Vol 21 no.1 2021
Osun State University, Osogbo, Nigeria
Abstract
Skin disease is one of the common illnesses that affect human beings. It affects all cultures, occurs at all ages, and affects between 30 percent and 70 percent of persons. Ineffective classification of skin disease can be caused by bias in the dataset; also, the image background could affect the skin pigment and also affect in carrying out an identification of skin disease. Current progress in pattern recognition has led to success in the development of computerized skin image analysis. In particular, skin disease classification models have gained the feat higher than qualified dermatologists. However, no attempt has been made to assess the steadiness in performance of pattern recognition models across populations with varying skin pigment. In this research, an approach to estimate pigment in benchmark skin disease datasets, and examine if model performance is dependent on this measure.

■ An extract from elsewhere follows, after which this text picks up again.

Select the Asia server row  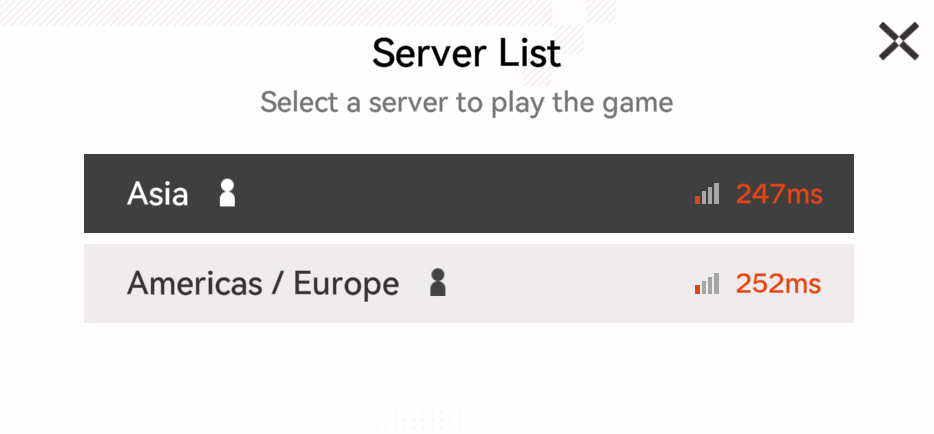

We will also propose the use of two skin disease datasets, one for the Light skin dataset, and it is a collection of dermatoscopic images, and another for the Dark skin dataset which will be obtained locally within Osun State. Feature selection algorithms proposed to be used are Information Gain and Chi-Square, after which we proposed to apply Decision Tree and Random Forest for classification, and then the performance will be evaluated. Our outcome will serve as an evaluation model that will help in improving the accuracy of skin disease detection.